A Secretaria de Saúde de Cuiabá informou, em nota, que atua junto com o estado para reduzir a demanda e desenvolve outras ações, como o levantamento na Central de Regulação para verificar a real necessidade de atendimento, além da ampliação de serviços, como de cardiologia e de UTI. Também disse que os casos que foram para a Justiça estão sendo identificados para a realização. A Secretaria Estadual de Saúde (SES) não se manifestou sobre o balanço da Defensoria Pública.

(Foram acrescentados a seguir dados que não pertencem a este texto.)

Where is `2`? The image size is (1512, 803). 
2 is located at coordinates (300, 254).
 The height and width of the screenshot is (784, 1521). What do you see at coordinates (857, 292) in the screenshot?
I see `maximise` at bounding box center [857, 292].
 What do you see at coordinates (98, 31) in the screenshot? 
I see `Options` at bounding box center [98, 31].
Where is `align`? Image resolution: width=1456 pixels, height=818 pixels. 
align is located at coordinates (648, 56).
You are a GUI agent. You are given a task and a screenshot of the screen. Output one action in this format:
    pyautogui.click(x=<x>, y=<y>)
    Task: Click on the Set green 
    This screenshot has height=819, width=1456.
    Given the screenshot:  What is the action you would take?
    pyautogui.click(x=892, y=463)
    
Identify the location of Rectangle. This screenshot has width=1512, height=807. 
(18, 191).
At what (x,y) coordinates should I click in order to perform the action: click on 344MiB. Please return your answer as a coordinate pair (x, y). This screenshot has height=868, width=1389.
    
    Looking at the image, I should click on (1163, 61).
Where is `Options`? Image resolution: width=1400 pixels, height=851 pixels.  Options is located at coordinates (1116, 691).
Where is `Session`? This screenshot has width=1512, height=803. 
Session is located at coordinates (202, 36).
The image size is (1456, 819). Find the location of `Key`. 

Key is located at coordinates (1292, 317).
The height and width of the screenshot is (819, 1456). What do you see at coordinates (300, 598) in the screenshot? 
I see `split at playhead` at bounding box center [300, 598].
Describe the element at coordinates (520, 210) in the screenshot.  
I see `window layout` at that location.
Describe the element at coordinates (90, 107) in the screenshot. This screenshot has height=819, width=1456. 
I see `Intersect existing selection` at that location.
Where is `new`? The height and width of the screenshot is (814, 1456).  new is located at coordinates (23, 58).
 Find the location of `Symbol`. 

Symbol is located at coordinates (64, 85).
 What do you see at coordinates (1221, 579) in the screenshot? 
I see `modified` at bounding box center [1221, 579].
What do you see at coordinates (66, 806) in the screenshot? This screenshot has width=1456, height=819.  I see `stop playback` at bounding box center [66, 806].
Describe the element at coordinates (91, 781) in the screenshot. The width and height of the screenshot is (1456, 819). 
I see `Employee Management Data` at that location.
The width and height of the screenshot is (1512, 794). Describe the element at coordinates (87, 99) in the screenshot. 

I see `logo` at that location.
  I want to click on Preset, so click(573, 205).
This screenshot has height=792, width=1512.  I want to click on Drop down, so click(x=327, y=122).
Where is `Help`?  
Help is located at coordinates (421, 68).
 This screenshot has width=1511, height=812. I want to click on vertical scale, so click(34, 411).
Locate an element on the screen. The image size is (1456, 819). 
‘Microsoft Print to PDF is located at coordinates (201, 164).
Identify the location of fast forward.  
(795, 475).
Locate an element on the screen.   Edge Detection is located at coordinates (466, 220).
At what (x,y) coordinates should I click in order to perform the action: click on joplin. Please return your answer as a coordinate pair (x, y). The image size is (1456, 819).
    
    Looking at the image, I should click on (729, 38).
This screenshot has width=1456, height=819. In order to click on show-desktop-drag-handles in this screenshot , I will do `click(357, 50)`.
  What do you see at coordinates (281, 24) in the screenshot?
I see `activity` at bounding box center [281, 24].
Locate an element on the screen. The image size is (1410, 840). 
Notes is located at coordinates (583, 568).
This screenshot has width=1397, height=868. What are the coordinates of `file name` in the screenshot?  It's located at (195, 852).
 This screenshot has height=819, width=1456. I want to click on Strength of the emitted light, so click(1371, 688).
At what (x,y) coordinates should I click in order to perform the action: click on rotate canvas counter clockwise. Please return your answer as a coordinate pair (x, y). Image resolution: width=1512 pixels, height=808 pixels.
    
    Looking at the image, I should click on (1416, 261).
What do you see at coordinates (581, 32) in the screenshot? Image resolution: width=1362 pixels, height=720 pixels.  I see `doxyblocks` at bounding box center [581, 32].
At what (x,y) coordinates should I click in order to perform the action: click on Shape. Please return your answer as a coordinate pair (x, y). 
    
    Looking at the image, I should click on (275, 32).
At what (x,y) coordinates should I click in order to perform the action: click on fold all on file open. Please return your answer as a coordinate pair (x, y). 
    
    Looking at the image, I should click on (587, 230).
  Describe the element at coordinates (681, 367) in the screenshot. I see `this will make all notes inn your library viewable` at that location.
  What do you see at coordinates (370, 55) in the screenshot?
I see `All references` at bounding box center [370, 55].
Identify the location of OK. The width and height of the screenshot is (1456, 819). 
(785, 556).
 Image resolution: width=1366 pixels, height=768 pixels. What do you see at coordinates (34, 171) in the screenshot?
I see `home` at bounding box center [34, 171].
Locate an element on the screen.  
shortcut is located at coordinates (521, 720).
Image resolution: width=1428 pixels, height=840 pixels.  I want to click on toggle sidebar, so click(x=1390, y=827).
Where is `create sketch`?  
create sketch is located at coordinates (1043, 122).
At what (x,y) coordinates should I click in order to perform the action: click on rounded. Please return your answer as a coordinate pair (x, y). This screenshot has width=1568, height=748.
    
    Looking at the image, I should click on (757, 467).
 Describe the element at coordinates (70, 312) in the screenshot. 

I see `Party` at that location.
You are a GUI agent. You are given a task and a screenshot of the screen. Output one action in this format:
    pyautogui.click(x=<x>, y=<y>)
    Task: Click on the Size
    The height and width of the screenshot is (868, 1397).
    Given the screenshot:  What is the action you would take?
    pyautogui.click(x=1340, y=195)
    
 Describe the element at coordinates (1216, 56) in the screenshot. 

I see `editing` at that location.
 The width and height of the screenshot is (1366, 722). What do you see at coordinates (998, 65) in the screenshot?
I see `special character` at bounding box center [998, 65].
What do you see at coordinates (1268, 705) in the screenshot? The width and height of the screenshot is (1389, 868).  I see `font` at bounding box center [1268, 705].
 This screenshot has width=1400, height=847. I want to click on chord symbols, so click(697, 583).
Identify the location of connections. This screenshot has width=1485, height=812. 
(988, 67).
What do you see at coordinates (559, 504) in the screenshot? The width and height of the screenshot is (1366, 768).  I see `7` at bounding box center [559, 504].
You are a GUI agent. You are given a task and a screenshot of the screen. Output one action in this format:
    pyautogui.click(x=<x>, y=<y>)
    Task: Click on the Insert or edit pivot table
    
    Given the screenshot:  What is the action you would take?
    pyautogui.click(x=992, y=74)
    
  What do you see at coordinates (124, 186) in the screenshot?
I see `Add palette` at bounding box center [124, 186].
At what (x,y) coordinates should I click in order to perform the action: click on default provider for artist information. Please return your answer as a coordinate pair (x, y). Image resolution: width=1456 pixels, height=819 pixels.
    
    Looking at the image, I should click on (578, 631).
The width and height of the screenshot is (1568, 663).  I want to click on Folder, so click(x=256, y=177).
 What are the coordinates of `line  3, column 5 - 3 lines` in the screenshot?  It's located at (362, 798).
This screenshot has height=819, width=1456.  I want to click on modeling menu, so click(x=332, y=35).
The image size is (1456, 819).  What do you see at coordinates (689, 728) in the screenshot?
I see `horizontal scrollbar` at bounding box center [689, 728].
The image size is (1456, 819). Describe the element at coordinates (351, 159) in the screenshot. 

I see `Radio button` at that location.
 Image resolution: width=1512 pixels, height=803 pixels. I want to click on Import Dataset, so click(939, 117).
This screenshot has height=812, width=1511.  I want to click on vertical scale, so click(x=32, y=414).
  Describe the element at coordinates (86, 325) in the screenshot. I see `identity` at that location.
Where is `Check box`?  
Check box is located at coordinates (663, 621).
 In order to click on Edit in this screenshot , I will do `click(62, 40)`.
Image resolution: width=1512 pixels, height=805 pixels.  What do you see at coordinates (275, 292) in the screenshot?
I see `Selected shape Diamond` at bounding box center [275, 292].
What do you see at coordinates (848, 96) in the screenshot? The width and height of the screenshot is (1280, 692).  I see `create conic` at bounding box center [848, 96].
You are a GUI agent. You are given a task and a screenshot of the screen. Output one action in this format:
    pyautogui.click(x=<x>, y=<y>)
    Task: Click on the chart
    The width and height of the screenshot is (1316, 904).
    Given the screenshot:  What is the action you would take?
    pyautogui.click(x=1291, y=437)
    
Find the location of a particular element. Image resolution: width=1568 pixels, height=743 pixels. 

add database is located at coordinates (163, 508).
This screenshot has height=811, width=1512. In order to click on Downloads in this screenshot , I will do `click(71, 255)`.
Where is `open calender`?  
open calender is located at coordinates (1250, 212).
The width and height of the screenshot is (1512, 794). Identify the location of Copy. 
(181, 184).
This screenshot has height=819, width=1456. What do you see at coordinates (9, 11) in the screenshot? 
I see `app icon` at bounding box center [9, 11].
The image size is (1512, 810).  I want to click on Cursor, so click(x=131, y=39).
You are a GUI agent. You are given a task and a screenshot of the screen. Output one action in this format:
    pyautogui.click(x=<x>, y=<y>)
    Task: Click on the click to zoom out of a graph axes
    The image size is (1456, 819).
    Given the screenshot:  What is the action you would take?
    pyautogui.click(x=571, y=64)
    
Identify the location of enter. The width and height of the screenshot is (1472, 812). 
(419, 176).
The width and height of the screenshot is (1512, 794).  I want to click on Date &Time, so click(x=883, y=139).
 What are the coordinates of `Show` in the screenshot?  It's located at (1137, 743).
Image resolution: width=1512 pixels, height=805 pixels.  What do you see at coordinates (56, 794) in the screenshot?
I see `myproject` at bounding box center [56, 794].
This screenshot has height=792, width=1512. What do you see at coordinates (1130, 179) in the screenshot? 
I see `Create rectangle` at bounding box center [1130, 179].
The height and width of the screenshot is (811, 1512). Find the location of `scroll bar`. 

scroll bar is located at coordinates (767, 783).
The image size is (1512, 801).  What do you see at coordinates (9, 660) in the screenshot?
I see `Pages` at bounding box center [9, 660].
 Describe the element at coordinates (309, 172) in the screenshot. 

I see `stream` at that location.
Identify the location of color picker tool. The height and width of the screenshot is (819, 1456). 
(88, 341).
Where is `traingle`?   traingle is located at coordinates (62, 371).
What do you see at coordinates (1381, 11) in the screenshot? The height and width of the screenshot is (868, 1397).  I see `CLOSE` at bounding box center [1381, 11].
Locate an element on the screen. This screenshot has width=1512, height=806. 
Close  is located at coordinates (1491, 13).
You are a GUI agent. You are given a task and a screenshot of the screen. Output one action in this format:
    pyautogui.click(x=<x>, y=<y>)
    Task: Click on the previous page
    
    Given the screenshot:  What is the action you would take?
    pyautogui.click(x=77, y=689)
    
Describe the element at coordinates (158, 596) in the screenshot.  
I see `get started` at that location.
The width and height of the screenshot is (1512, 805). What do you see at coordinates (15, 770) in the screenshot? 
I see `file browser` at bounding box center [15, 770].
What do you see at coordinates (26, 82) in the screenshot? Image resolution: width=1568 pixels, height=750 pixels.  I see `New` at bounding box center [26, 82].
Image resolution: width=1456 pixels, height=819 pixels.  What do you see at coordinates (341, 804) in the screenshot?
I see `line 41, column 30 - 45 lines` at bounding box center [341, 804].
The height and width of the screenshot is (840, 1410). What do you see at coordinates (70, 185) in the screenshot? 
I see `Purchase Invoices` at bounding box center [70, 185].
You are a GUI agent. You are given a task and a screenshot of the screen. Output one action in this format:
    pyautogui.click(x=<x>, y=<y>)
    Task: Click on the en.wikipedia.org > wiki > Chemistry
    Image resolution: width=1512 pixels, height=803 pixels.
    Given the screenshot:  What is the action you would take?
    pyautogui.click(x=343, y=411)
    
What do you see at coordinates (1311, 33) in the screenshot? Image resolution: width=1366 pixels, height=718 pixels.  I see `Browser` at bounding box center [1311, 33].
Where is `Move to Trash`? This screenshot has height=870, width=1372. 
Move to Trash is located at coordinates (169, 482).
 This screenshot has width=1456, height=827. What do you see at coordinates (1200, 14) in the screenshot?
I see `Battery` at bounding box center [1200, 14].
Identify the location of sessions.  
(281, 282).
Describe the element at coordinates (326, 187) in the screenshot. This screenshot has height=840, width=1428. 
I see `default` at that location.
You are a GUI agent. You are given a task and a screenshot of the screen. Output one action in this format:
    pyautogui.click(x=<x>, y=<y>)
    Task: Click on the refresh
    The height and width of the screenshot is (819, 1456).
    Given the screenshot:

“Isso é preocupante e nos deixa em alerta, para tomarmos medidas visando o cumprimento dessas liminares”, afirmou a defensoria pública Cynara Gusmão. Ela disse que desses 47 pacientes que morreram, 30 estavam na Unidade de Terapia Intensiva (UTI).

A ideia é trabalhar para os pacientes possam receber o atendimento necessário sem a necessidade de recorrer à Justiça. “O paciente não deveria precisar buscar a defensoria e ir atrás de uma liminar, principalmente se tratando de UTI. O ideal era que fosse atendido. Isso não vem sendo realizado a contento. A gente tem muito a caminhar, mas continuamos à disposição”, declarou a defensora.

Judicialização
Em 2015, a Corregedoria-Geral de Justiça de Mato Grosso estabeleceu critérios no julgamento de ações judiciais que obrigam o atendimento a pacientes e a compra de medicamentos e equipamentos. À época, o então corregedor-geral de Justiça, desembargador Sebastião de Moraes Filho, considerou que a ‘judicialização da saúde é realidade nos planos municipal, regional e nacional’.

Segundo ele, essas decisões causam um gasto que deve ser fiscalizado pelos órgãos que disponibilizam o crédito. Ocorre que quando a Justiça determina urgência na aquisição, a compra é efetuada sem licitação.